War, then, seems a social invention brought into being as a consequence of previous human social developments. Certain kinds of behaviour (war) require certain structures to initiate and sustain that behaviour. From this perspective, warfare on a large scale requires at least the following social developments: (1) a stable population of a size large enough to produce a surplus population freed from traditional economic roles to serve as a source of military manpower; (2) a territorial attachment specific enough to change the psychology of the group so that it thinks of itself as both special and singular, i.e. territoriality of some sort, ethnic, religious, land, etc.; (3) a warrior class with social influence in the decision-making process; (4) a technology of war, i.e. weapons; (5) a complex, role-differentiated social order, a political and administrative structure; (6) a larger mental vision of human activity that stimulates the generation of artificial reasons for engaging in behaviour, often religiously or culturally based.16
The late Neolithic age (6000–5000 BC) witnessed an advance in the development of new weapons that was, until then, unparalleled in human history. It was but a short time before these weapons were used in large-scale warfare. The major weapons of this period were the bow and arrow, the mace, spear, dagger and sling.17 The fire-hardened spear had been around for thousands of years. Its major improvement in the Neolithic period was the use of stone, flint and obsidian spear points. Flint and obsidian spear points require pressure-flaking when chipping the point from the larger stone. Pressure-flaking makes possible spear and arrow points that are flat on two sides, reducing weight and increasing penetration. Pressure-flaking also made possible longer one-piece blades, an innovation first applied to reaping and skinning knives before giving rise to the dagger. This new technology first appeared between 7500–6800 BC at Cayonu in Syria,18 and spread widely and rapidly throughout the Middle East.19
The dagger made an excellent short-range weapon, and as soon as man developed metals technology to increase the length of the blade, the sword followed. The mace with a stone head affixed to a wooden handle could easily cave in a man’s skull. The handle also increased the accuracy and striking momentum of the weapon when thrown. The bow had been in existence for millennia, but aside from the use of flat arrow heads, there appear to have been no improvements in its composition or strength until much later, when the Sumerians introduced the composite bow. The bow was easy to fashion and use, and could kill from a distance, capabilities which probably made it the basic killing weapon of the Neolithic warrior.

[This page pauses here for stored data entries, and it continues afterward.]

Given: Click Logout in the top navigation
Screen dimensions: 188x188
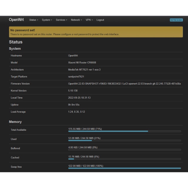Looking at the screenshot, I should [x=100, y=20].
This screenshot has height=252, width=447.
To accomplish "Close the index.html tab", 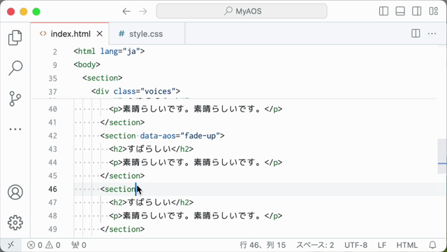I will coord(99,34).
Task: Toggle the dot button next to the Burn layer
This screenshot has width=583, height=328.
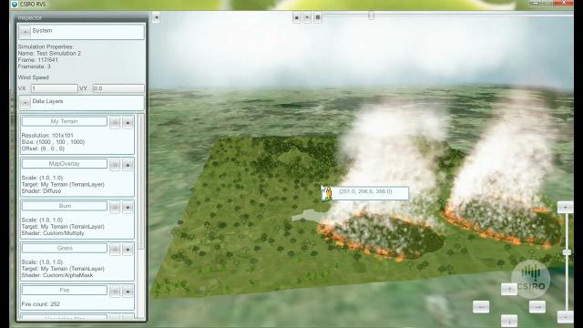Action: click(x=128, y=207)
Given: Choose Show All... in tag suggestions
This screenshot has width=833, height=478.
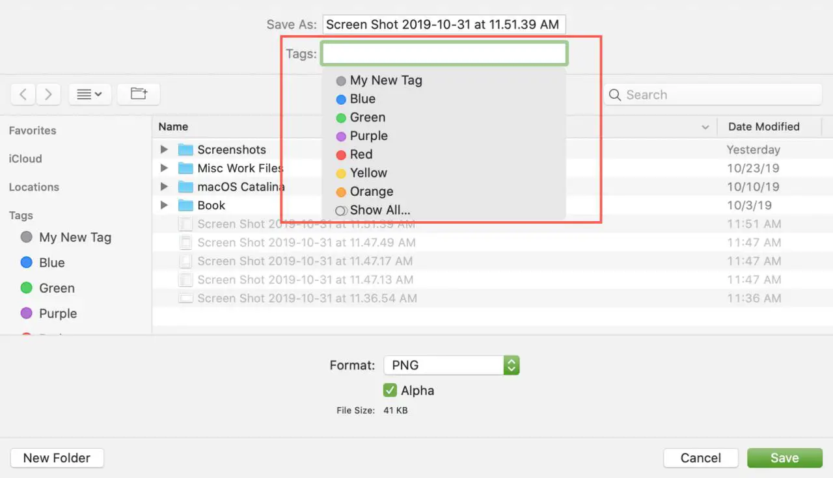Looking at the screenshot, I should coord(379,210).
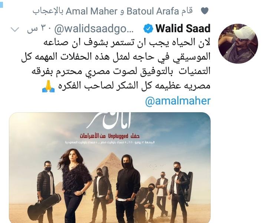The width and height of the screenshot is (267, 223).
Task: Open the tweet timestamp ٣٠ س
Action: point(39,29)
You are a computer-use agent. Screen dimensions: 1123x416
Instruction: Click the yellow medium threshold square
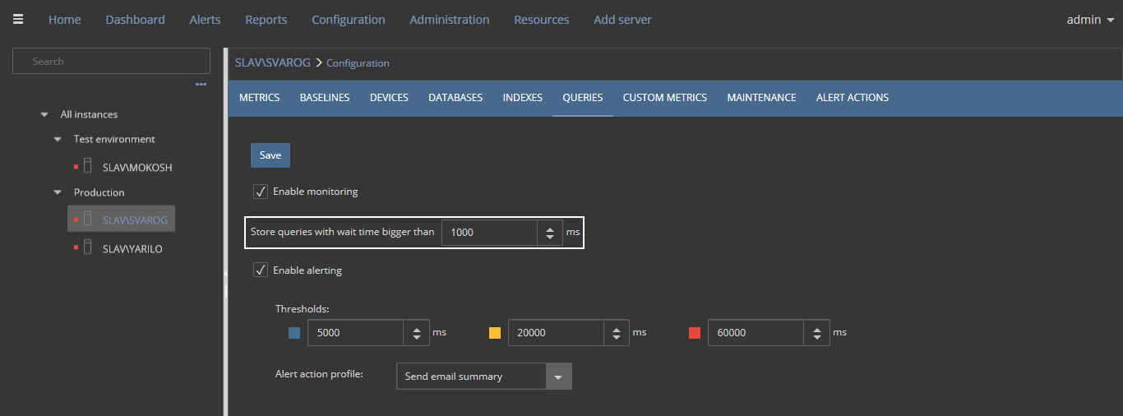tap(495, 333)
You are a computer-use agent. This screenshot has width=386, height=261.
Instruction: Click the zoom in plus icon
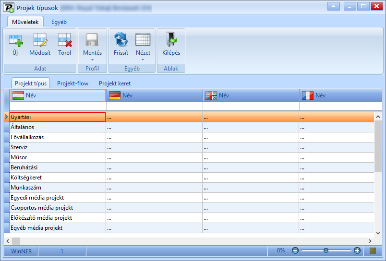click(357, 250)
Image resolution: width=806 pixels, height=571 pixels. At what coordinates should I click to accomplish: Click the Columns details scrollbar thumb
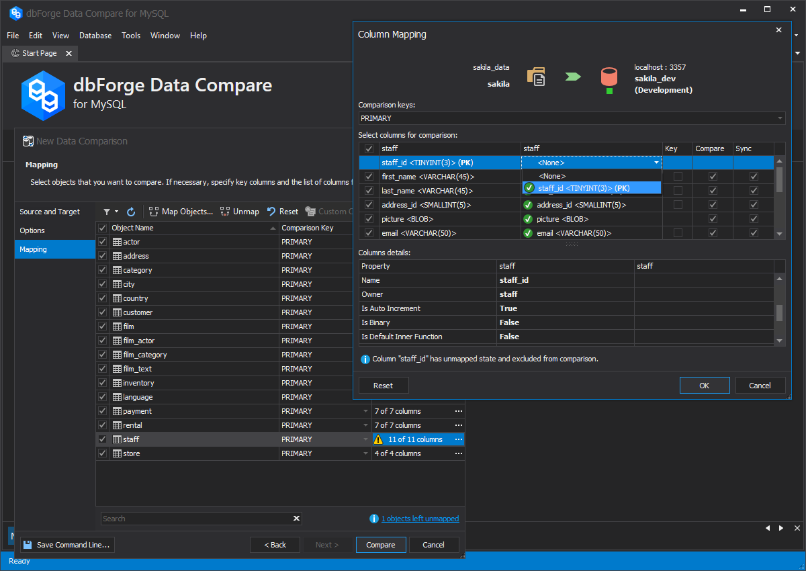point(780,313)
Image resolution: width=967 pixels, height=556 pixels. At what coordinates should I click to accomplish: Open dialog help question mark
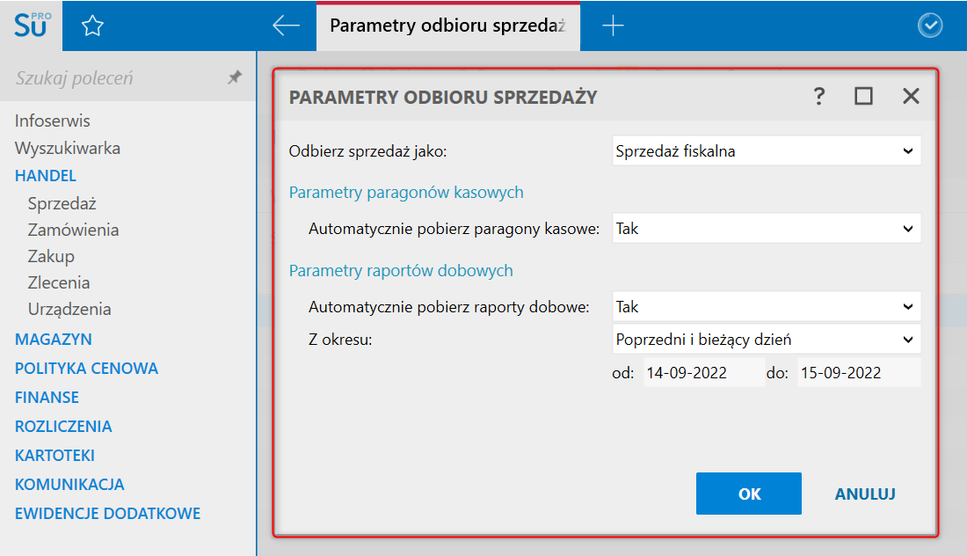818,96
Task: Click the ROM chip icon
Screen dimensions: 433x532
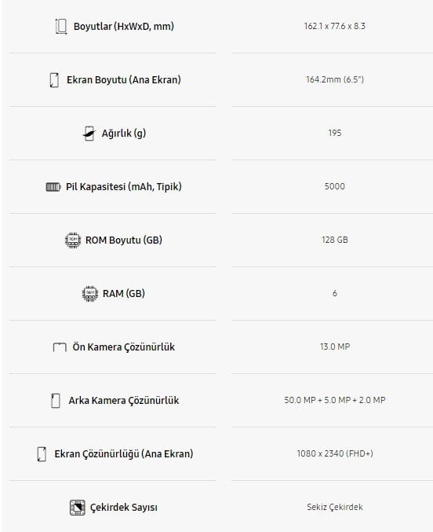Action: point(73,240)
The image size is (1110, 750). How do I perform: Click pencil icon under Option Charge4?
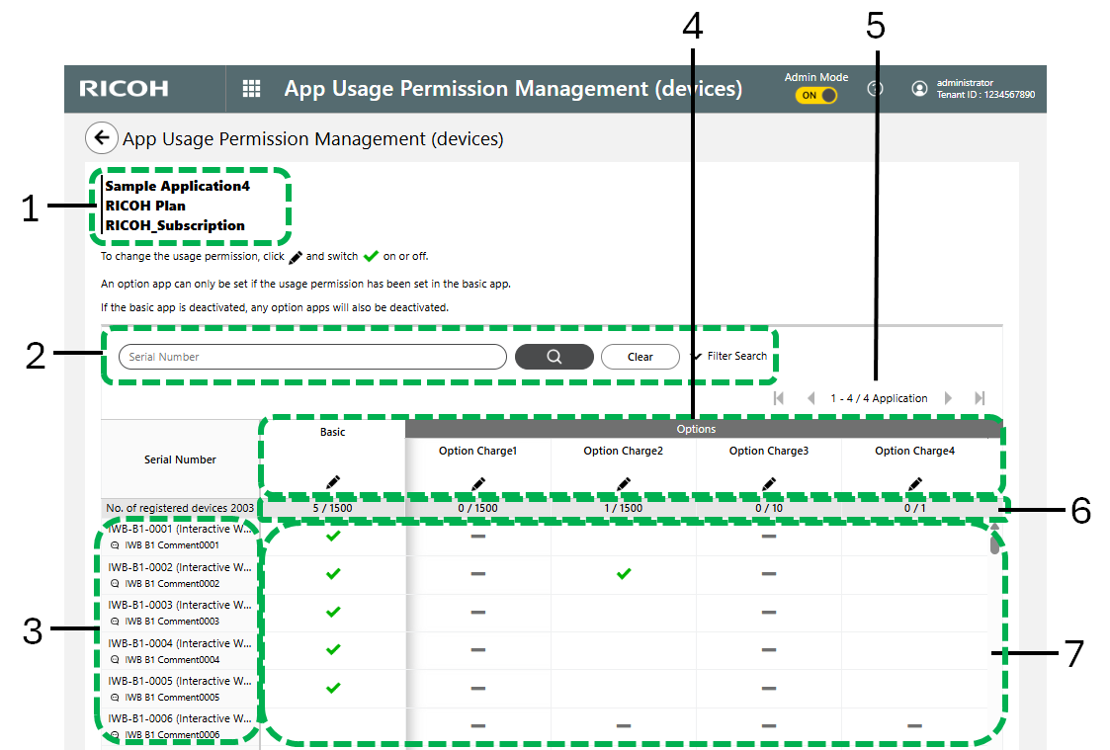click(x=914, y=483)
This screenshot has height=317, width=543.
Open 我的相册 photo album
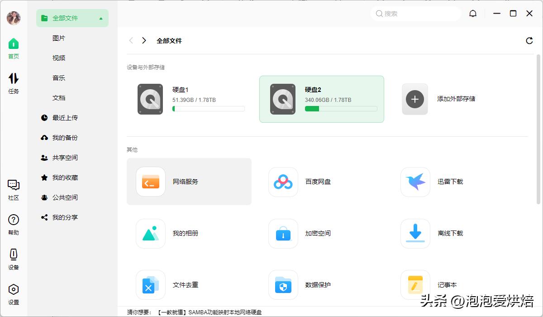tap(186, 233)
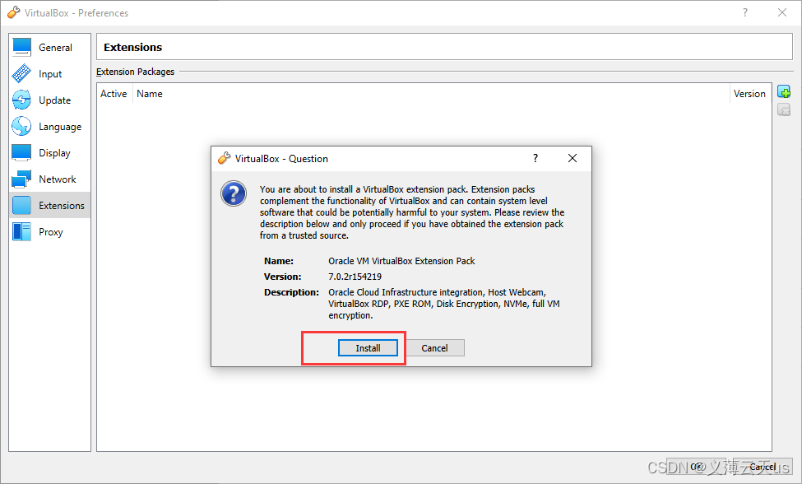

An important innovation was the sling.20 Evidence for its existence appears at Catal Huyuk between 5500–4500 BC. Here we also find the first evidence of shot made from sun-baked clay, the first human attempt to make a specific type of expendable ammunition. The sling represented a great leap in killing technology. Even an average slinger can throw shot to a range of 200 yards. Small shot can be delivered on a trajectory almost parallel with the ground over ranges of 100–200 yards, while larger stones can be fired howitzer-like over greater ranges.21 All these weapons except the sling have developmental histories that point to their original invention as weapons of the hunt. The sling may have been the first weapon designed primarily to kill humans, since its hunting function is marginal at best.
But weapons are useless without tactics to direct their employment in battle. The most basic tactics are the line and column, and the ability to approach in column and move into line. Tactics, of course, require commanders, which implies at least some rudimentary military organization. The importance of tactics in the development of war is suggested by H. Turney-High, who argues that evidence of simple tactical formations is the definitive characteristic that constitutes a ‘military horizon’ separating fighting from genuine war.22 While the Neolithic period may have witnessed the first use of tactics in fighting among humans at war, it is likely that they were originally developed long before as techniques of the hunt.
Just prior to 4000 BC, there appears the first evidence of fortified towns. The classic and much earlier example is Jericho. While other towns of the period show some degree of fortification, mostly ditches and mud walls or, as at Catal Huyuk, houses abutting one another so that the outside walls of the dwellings constitute a wall around the whole settlement, only Jericho reflects a type of architecture that would be readily recognizable as military architecture. Jericho’s walls enclosed an area of 10 acres and ran to a length of 765 yards. The walls were 10ft thick and 30ft high. A 28ft t...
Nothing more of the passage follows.